A Dilemma for Journalists the World Over
Ujaran kebencian menghadirkan tantangan besar bagi jurnalisme masa kini. Wartawan yang sadar secara sosial telah benar-benar khawatir dengan seberapa cepat pesan yang berisi kebencian meresap ke dalam pikiran orang lain, dan seringkali membanjiri kolom komentar sosial media.
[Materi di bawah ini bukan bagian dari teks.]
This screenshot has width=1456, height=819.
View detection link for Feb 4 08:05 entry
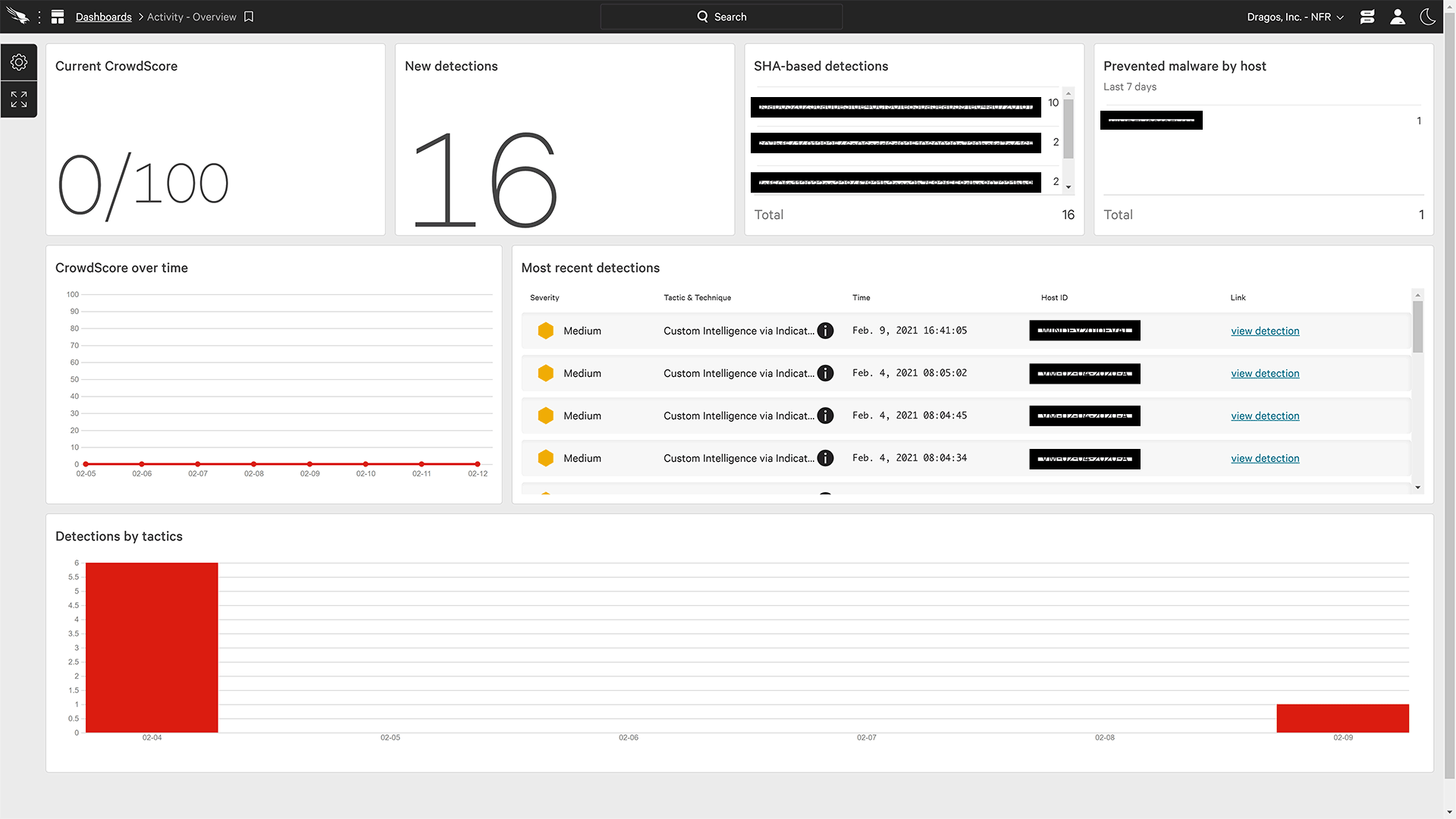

Ada perbedaan penting yang harus diperhatikan dalam menyampaikan sebuah "pesan" :
- Hasutan untuk menimbulkan kerusakan seperti diskriminasi dan kekerasan negatif (satu-satunya kategori yang diberi label dengan benar "hate speech". Ini adalah standar hak asasi manusia yang menjamin intervensi hukum)
- Ekspresi yang melukai perasaan masyarakat, termasuk dengan menghina kepercayaan ( menimbulkan masalah etika, namun umumnya tidak boleh dikenai pembatasan hukum, karena kebebasan berbicara harus mencakup hak untuk menantang ortodoksi agama atau kepercayaan yang dipegang teguh lainnya)
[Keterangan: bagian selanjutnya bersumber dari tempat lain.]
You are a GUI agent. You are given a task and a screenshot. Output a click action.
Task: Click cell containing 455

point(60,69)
- Kritik terhadap politisi dan kepentingan kuat lainnya, kemudian menghina     (mungkin dirasakan sebagai kebencian oleh target elitnya, dan seringkali apa yang dipikirkan pejabat, militer dan polisi saat mereka menyebut perkataan yang mendorong kebencian sebagai pembenaran untuk menekan media)
Banyak prinsip yang dimiliki jurnalis, seperti melindungi kerahasiaan, tidak dipaksakan oleh undang-undang dan mungkin bertentangan dengan hukum, namun tetap diadopsi secara sukarela sebagai masalah etika.
User-Generated Contempt
Pengguna internet yang mempublikasikan komentar ofensif dan memilih perkelahian di media sosial dan platform lainnya adalah mereka yang menikmati perkataan pendorong kebencian. Banyak organisasi berita menanggapi masalah ini melalui post-moderation,deleting atau relegating posts yang ditandai sebagai perkataan yang mendorong kebencian. Daripada melihat ini sebagai "sensor", praktik semacam itu dapat dipandang membantu membuka diskusi.